Compare and Contrast the two poems, ‘Do not go gentle into that good night’ by Dylan Thomas and ‘The Fall’ by Gillian Clarke.

Which do you prefer and why?

         Dylan Thomas’s ‘Do not go gentle into that good night’ is a poem written to his father, who at the time was dying. Thomas instead of telling his father to accept death with gracefulness and acceptance, urges him desperately to cling on to his life. Each stanza of the poem shows different views of death from different people, ‘wise men’, ‘good men’, ‘wild men’ and ‘grave men’. They all differ in every way except from one, which is that they have to struggle to hold onto life.

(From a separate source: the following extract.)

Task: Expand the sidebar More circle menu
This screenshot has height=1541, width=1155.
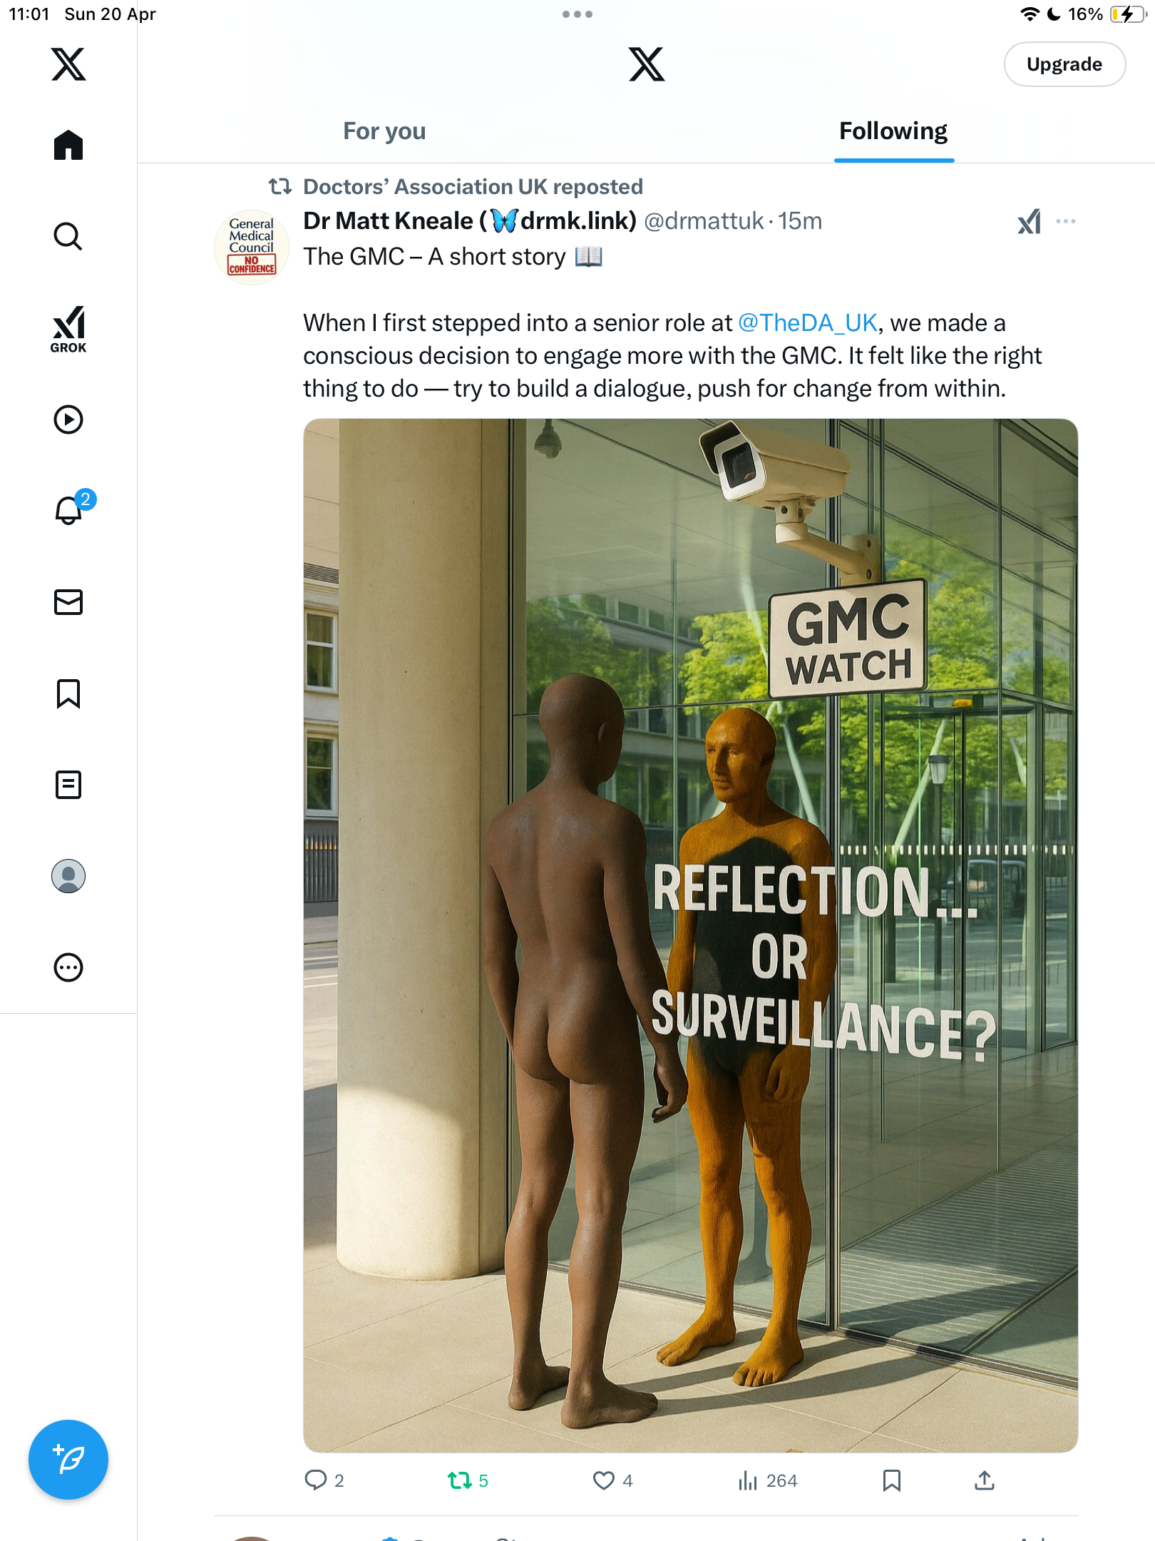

The poem opens with a real sense of grief and anger. The words ‘Do not go gentle into that good night’ are an order to his father, which strongly encourages his father not to accept death without a fight. In ‘Do not go gentle’ it is a moving plea to his dying father; death takes on a new and immensely personal meaning for Thomas. It publicly supports the policy of affirming life up until the last breath, rather than learning to accept death quietly. ‘Old age should burn and rave at close of day’ meaning that Thomas is telling his father that people who have spent their life and grown old should see what a gift life is; he says that dying people- more than others- should fight against death and scream out their final words, not passively pass on. At the end of stanza one instead of a negative tone it ends with a positive one. ‘Rage, rage against the dying light’. Thomas is saying that (you), ‘rage against the dying light’, that you struggle to keep the dying light alive. The ‘light’ at the end of the first stanza is a representation of Thomas’ fathers’ life or his soul. Thomas has written it in a way of desperation.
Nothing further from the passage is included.